The second is that the times grow sublinearly in the size of the input, which indicates a whole'nother kind of weirdness.
Does anyone understand what is going on, and if there is a reasonable workaround?
EDIT Following up on @belisarius' suggestion, here are the Timing[] results for the three commands:
0.671875 4.65250 47.968750
From which we see that both the OS interaction and the internal computation are ridiculously slow. But it gets worse. In the middle of doing this experiment, when I was running the commands exactly as above with AbsoluteTiming[]
replaced by Timing[]
, between the first and the second command Mathematica informed me that it could not do the Export[]
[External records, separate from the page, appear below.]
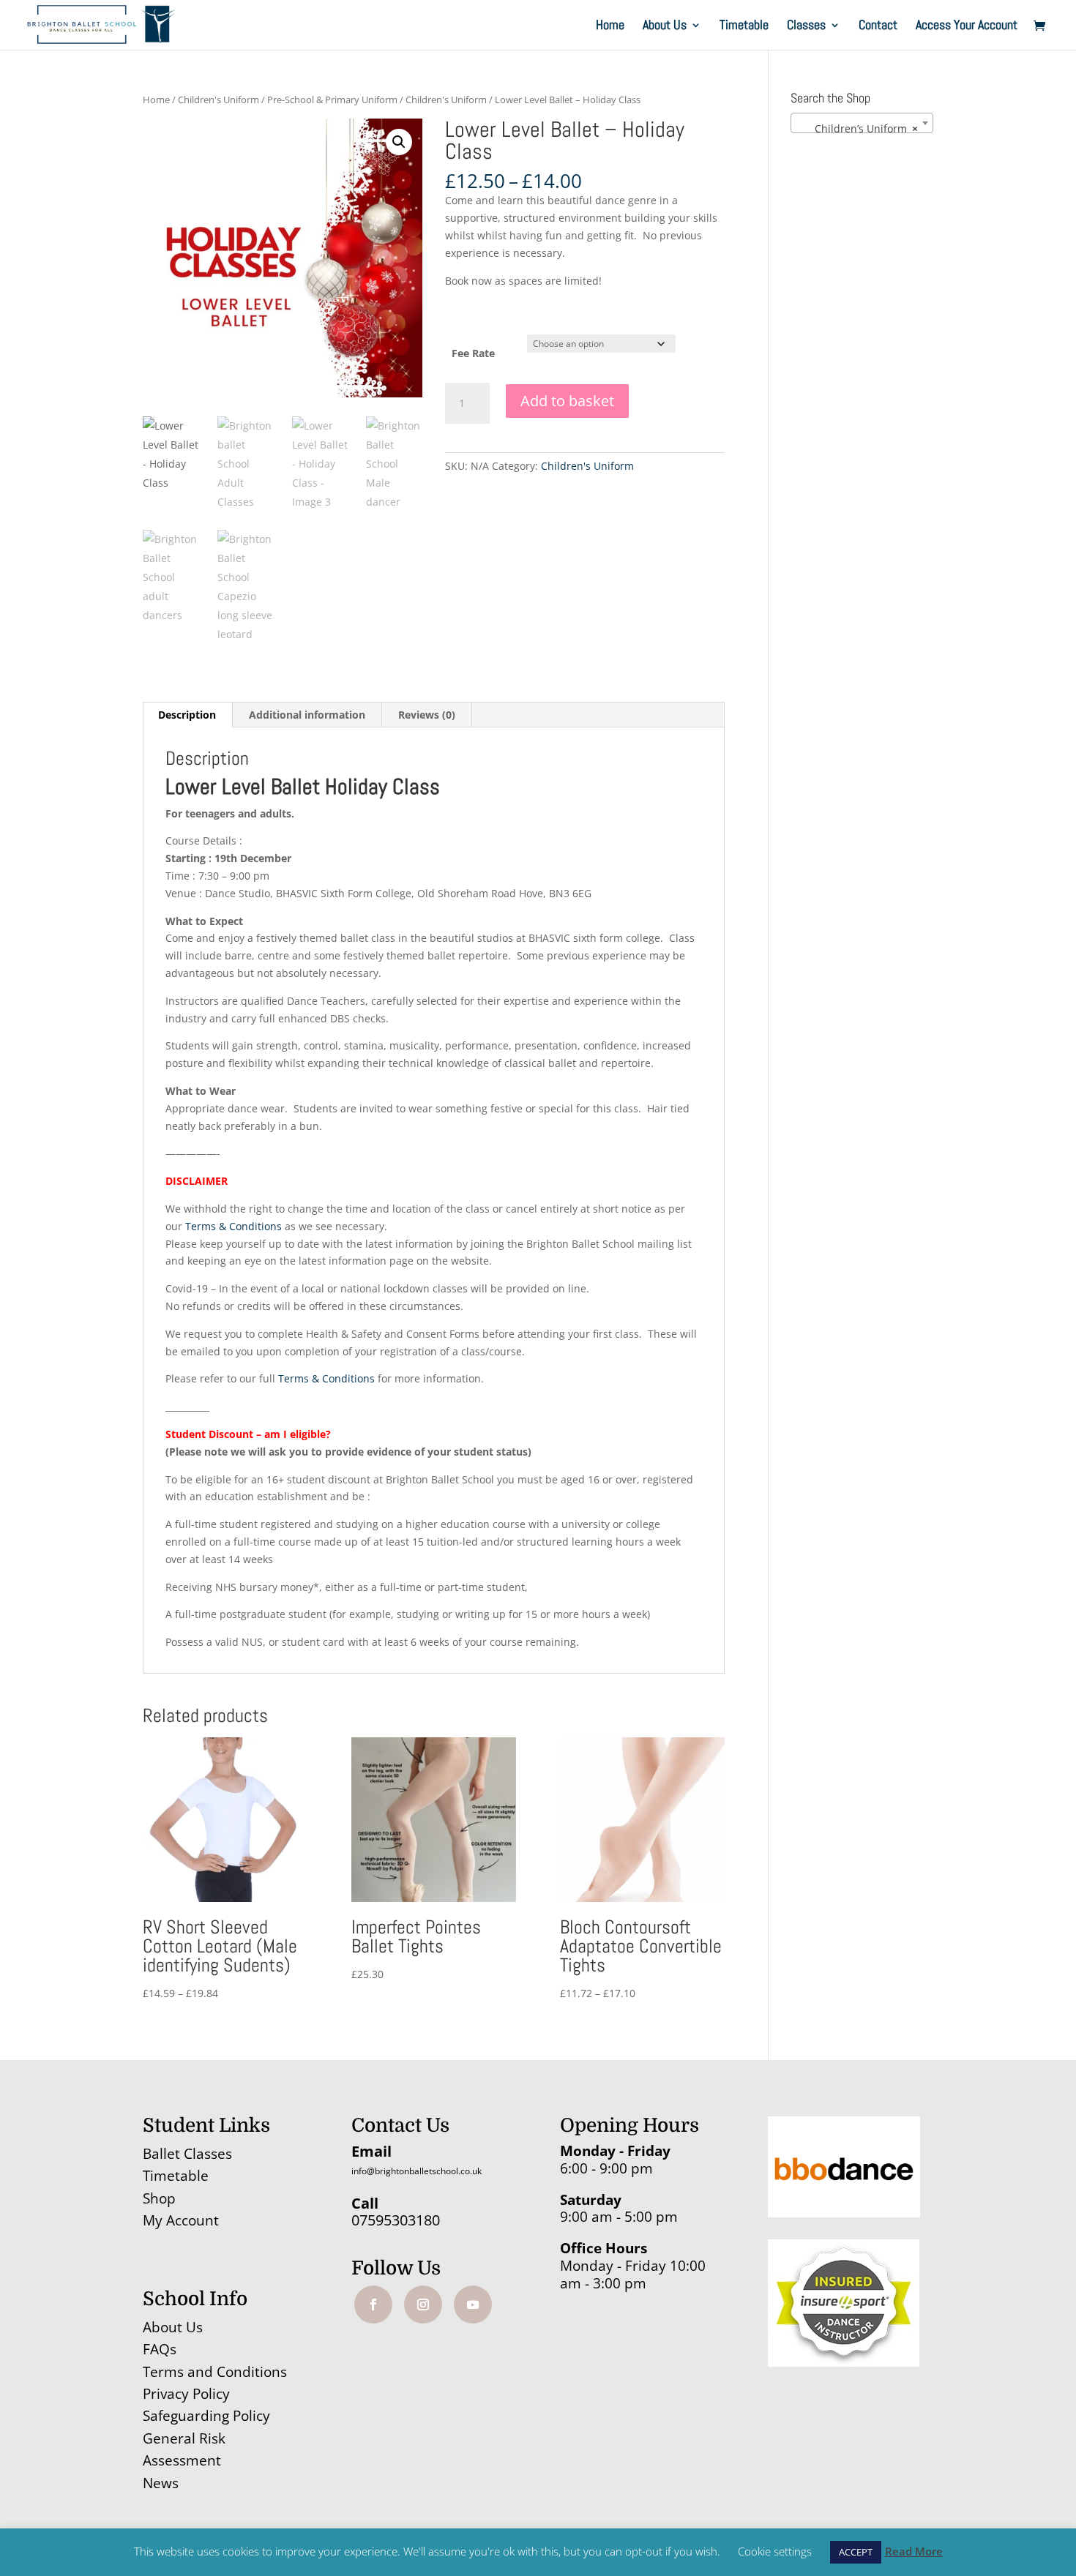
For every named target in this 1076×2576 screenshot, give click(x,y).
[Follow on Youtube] (473, 2304)
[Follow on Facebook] (373, 2304)
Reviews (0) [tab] (426, 715)
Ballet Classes (187, 2153)
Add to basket (567, 401)
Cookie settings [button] (775, 2551)
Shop (159, 2198)
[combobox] (862, 123)
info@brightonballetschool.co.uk (416, 2171)
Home (610, 26)
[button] (399, 142)
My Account (181, 2220)
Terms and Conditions (215, 2371)
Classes (806, 26)
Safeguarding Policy (206, 2415)
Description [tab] (187, 715)
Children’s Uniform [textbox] (857, 128)
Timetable (744, 26)
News (161, 2483)
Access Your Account (966, 26)
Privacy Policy (186, 2393)
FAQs (159, 2349)
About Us (665, 26)
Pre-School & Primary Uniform (332, 99)
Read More (914, 2551)
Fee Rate (473, 353)
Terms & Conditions (233, 1226)
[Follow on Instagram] (423, 2304)
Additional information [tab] (307, 715)
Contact (878, 26)
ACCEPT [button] (856, 2551)
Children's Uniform (218, 99)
because the "footest.csv" file was already open (which means that it did not do the necessary fclose()
, or whatever Windows calls it, of course changing the file name fixed it.
For posterity, this is Mathematica 10.0.1 on Windows 8.1
ANOTHER EDIT Just for completeness: I tried the same experiment with ".dat" instead of ".csv", and the results were essentially identical (including the fclose()
bug). Which makes it surprising (though gratifying) that there is an actual format that works quickly, as pointed out by @Jens.